Collected data:
*** Begin section ***

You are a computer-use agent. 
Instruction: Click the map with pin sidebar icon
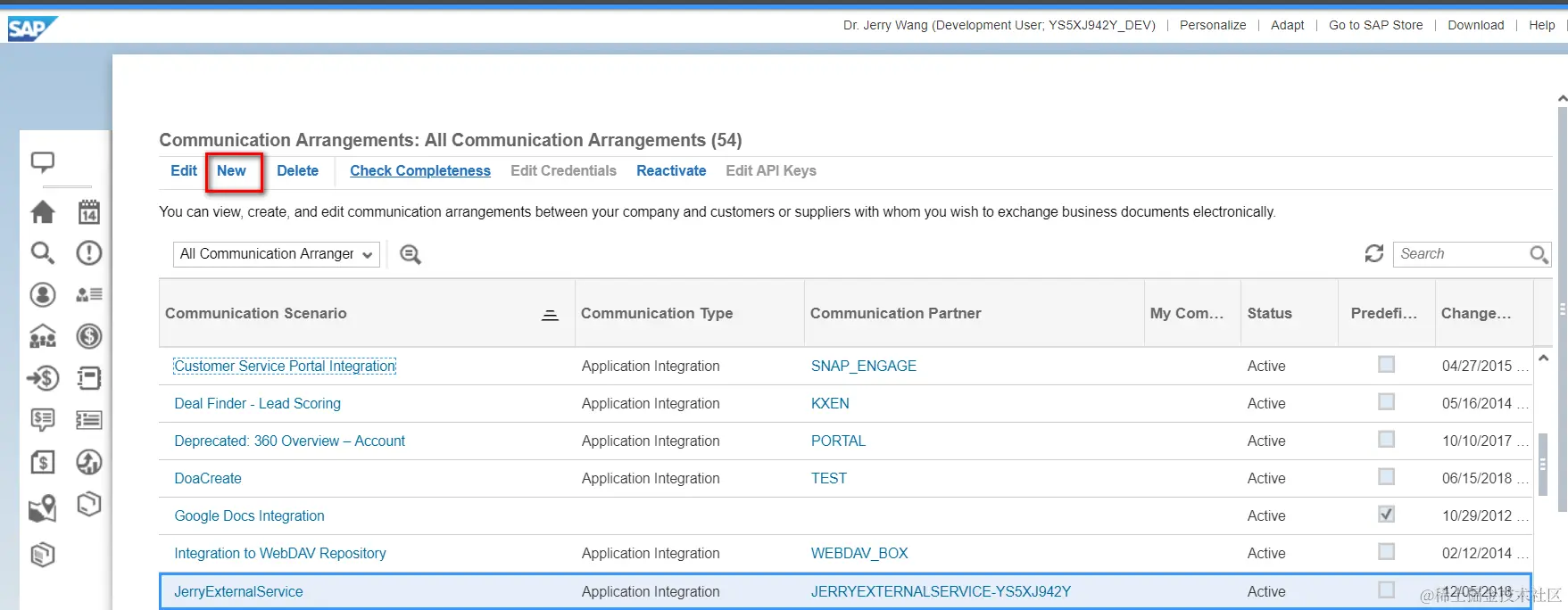(x=43, y=508)
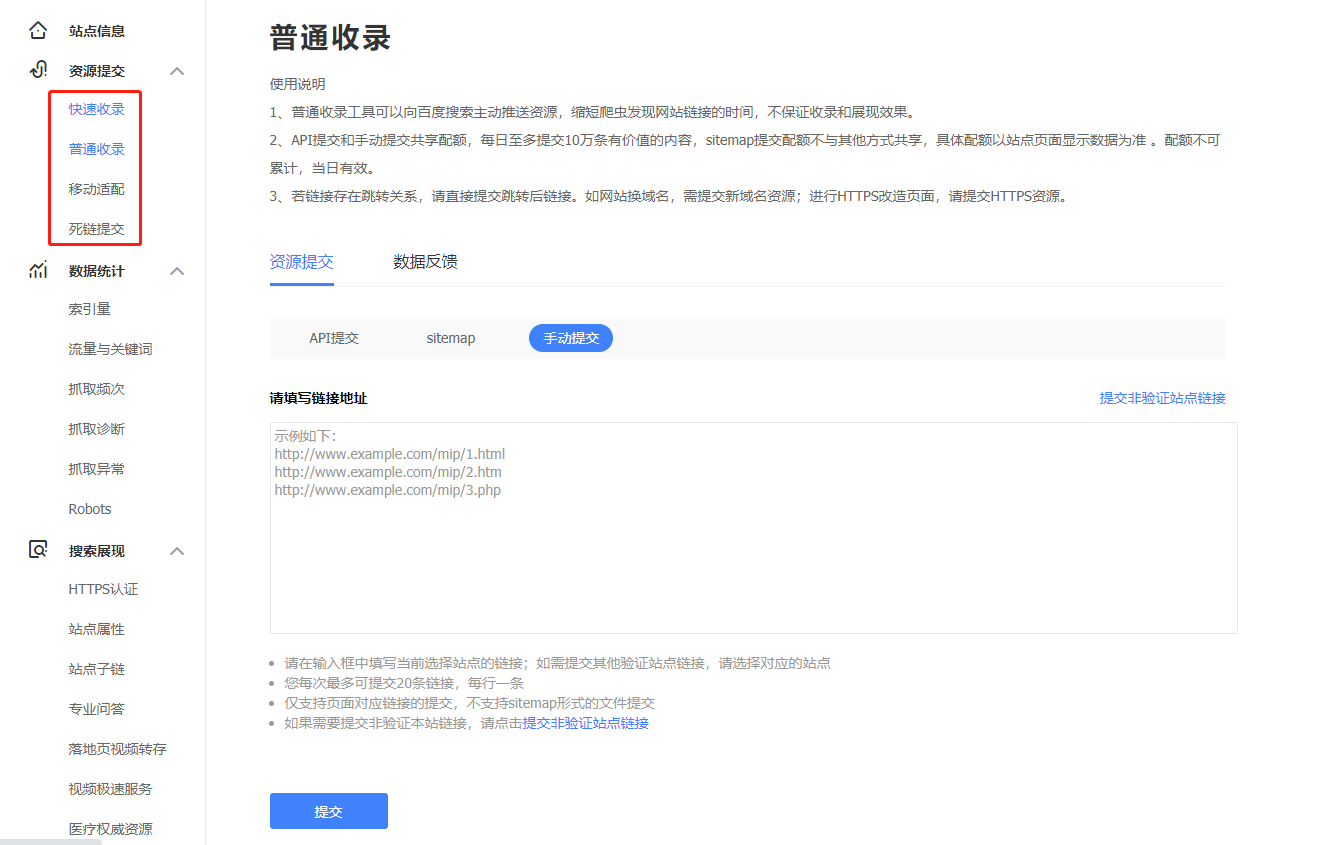Viewport: 1343px width, 845px height.
Task: Click inside the link address textarea
Action: pyautogui.click(x=753, y=528)
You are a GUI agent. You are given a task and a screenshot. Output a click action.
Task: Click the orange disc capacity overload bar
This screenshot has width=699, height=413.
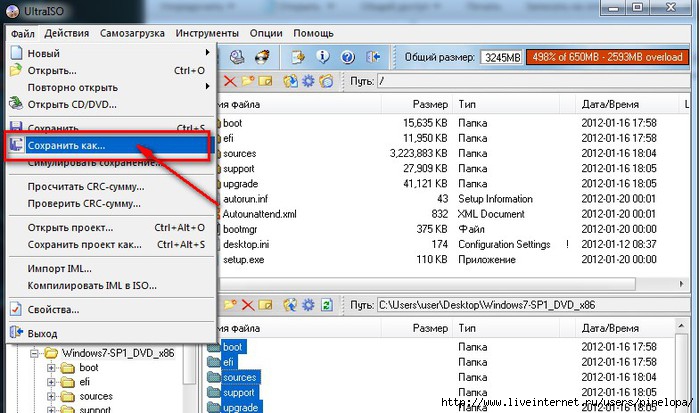606,57
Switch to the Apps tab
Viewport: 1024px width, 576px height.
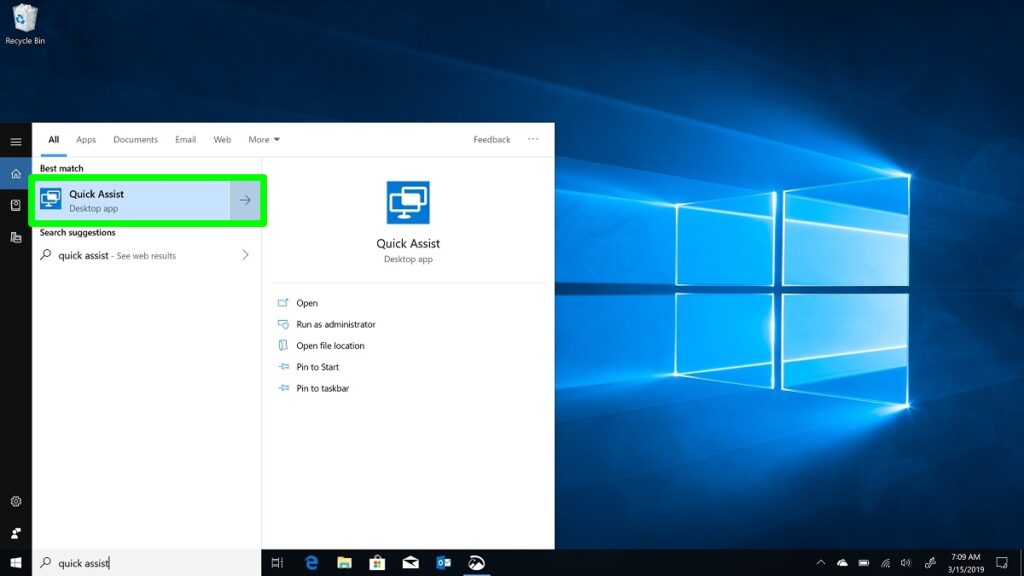pos(86,140)
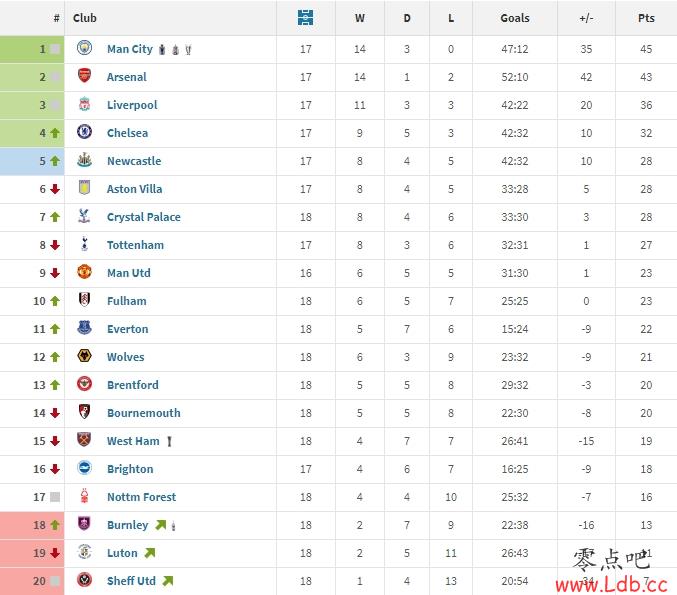This screenshot has width=677, height=595.
Task: Click the West Ham trophy icon
Action: point(169,441)
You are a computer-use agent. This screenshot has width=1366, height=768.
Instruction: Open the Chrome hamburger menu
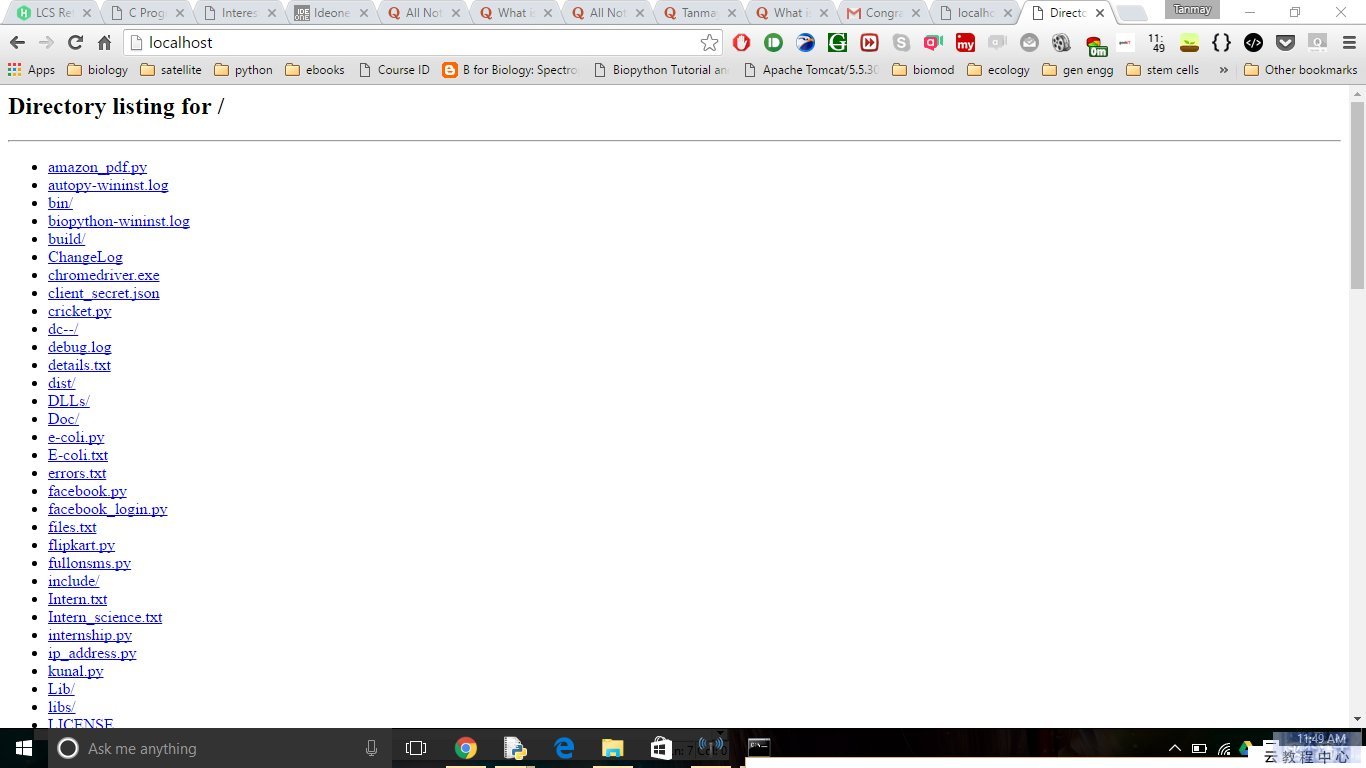[1348, 43]
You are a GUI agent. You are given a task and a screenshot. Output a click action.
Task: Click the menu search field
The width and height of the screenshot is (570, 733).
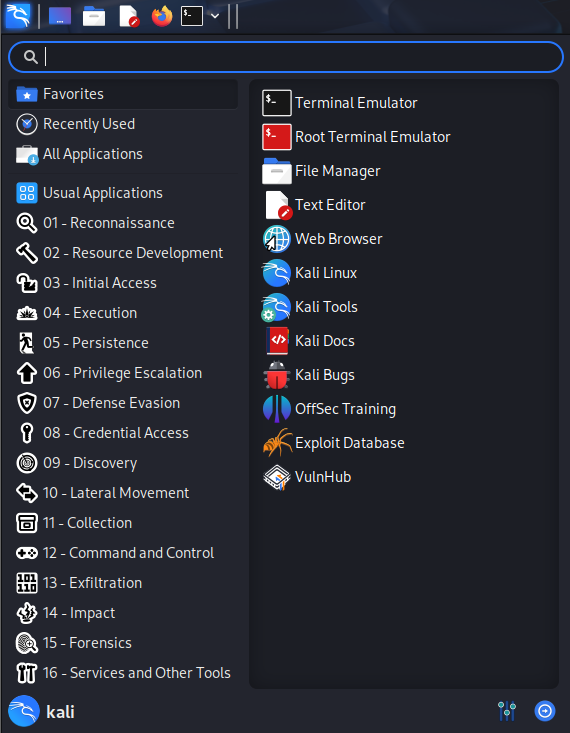pos(286,57)
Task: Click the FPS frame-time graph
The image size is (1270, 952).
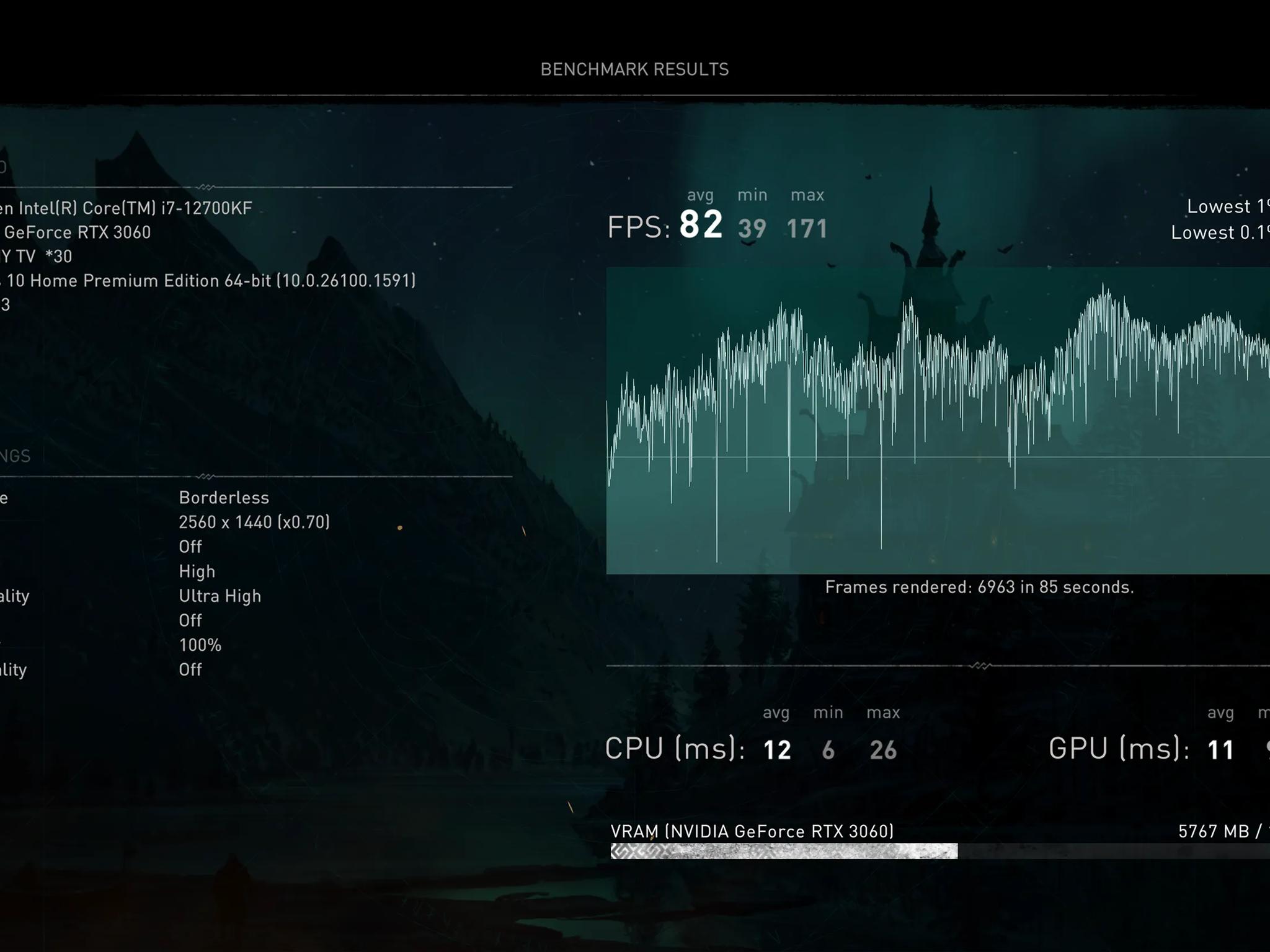Action: (x=938, y=420)
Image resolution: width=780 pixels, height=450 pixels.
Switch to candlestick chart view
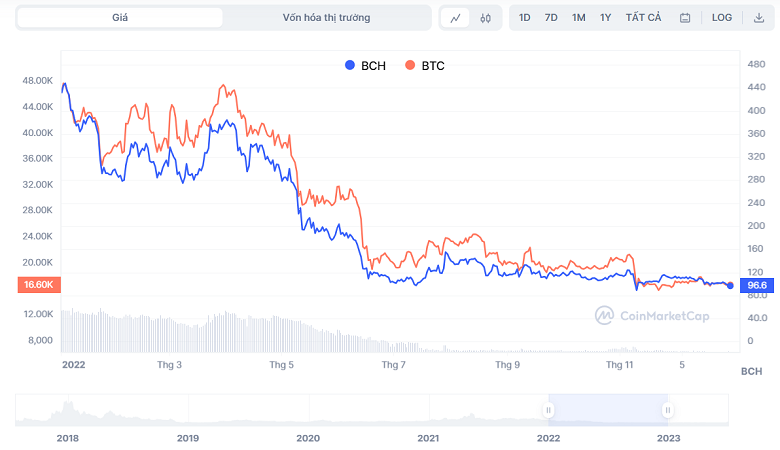(x=485, y=18)
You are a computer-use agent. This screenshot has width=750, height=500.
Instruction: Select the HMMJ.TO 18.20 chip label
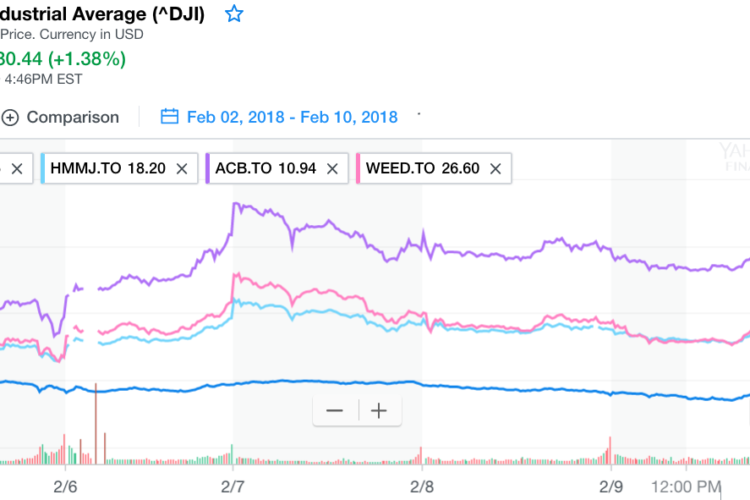click(x=106, y=169)
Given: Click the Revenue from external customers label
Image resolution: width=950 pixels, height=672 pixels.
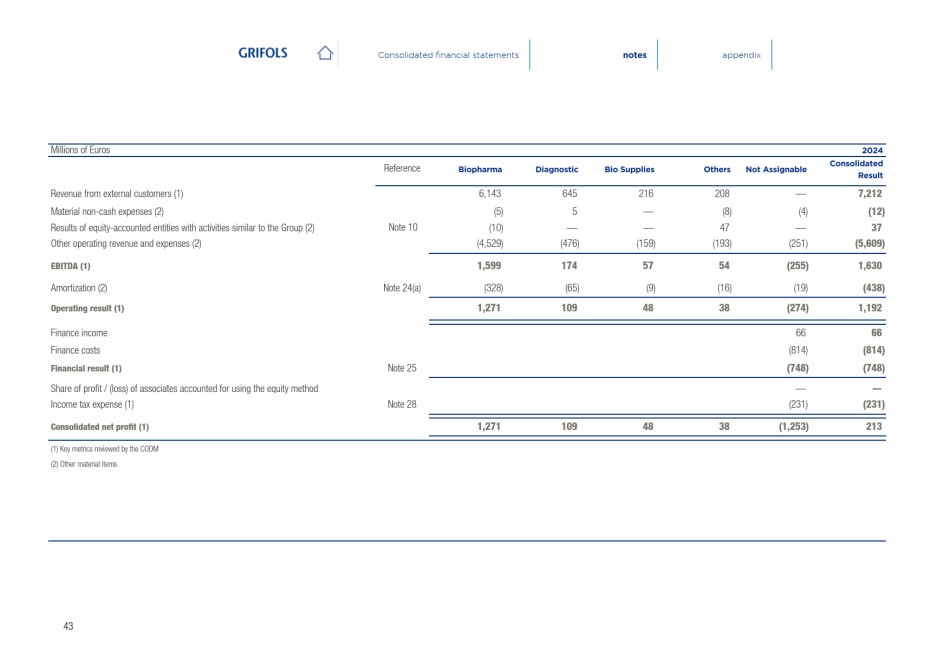Looking at the screenshot, I should (x=116, y=193).
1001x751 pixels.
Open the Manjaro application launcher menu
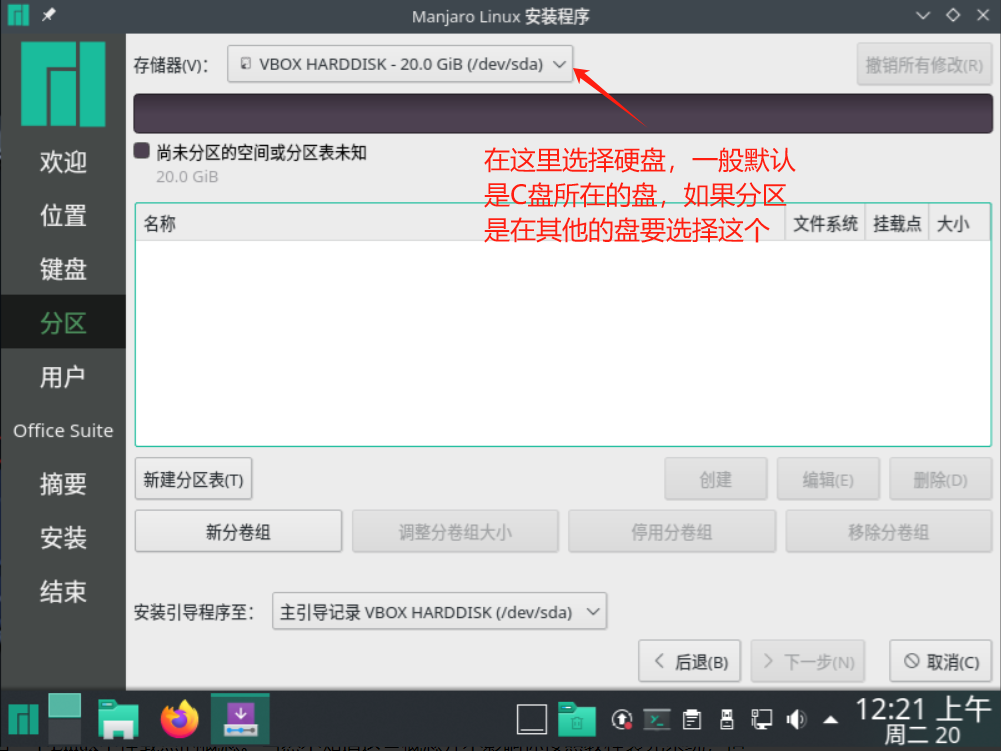22,718
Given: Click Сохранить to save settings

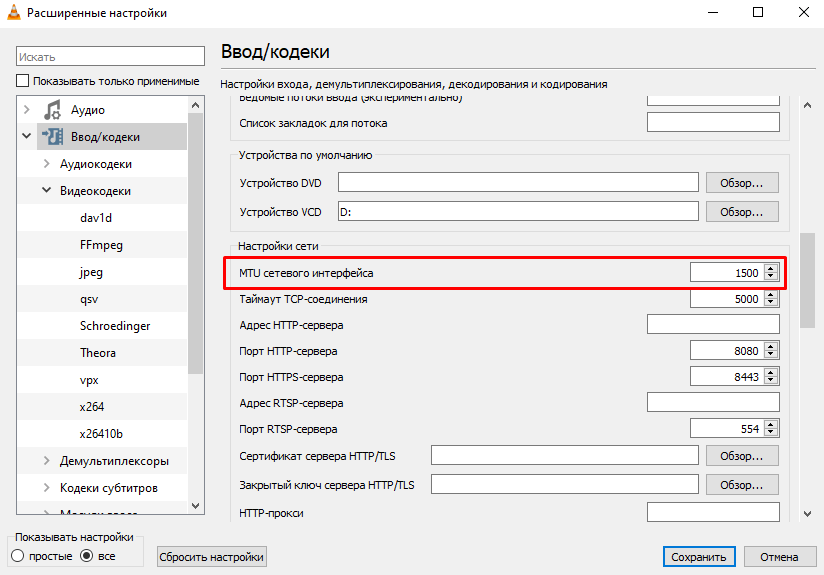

*** End section ***

- _WORK INSTRUCTION_:
Please retype every record exactly, leaving the pictures out.

- _EXPECTED OUTPUT_:
You are a computer-use agent. 
Instruction: Click the map with pin sidebar icon
(x=43, y=508)
Viewport: 1343px width, 845px height.
Task: Click inside the link address textarea
Action: pyautogui.click(x=753, y=528)
You are a GUI agent. You are given a task and a screenshot. Output a click action.
Task: Click the orange disc capacity overload bar
This screenshot has width=699, height=413.
606,57
Switch to the Apps tab
Viewport: 1024px width, 576px height.
pos(86,140)
This screenshot has width=677, height=595.
Task: Click the West Ham trophy icon
Action: point(169,441)
You are a computer-use agent. This screenshot has width=1366, height=768.
Instruction: Open the Chrome hamburger menu
[1348, 43]
You are a GUI agent. You are given a task and a screenshot. Output a click action.
Task: Click the menu search field
The width and height of the screenshot is (570, 733).
pos(286,57)
Task: Click the FPS frame-time graph
The image size is (1270, 952).
Action: (x=938, y=420)
Image resolution: width=780 pixels, height=450 pixels.
Switch to candlestick chart view
(x=485, y=18)
You are a computer-use agent. This screenshot has width=750, height=500.
Instruction: Select the HMMJ.TO 18.20 chip label
click(x=106, y=169)
Given: Click the Revenue from external customers label
Image resolution: width=950 pixels, height=672 pixels.
Looking at the screenshot, I should (x=116, y=193).
1001x751 pixels.
Open the Manjaro application launcher menu
22,718
Given: Click Сохранить to save settings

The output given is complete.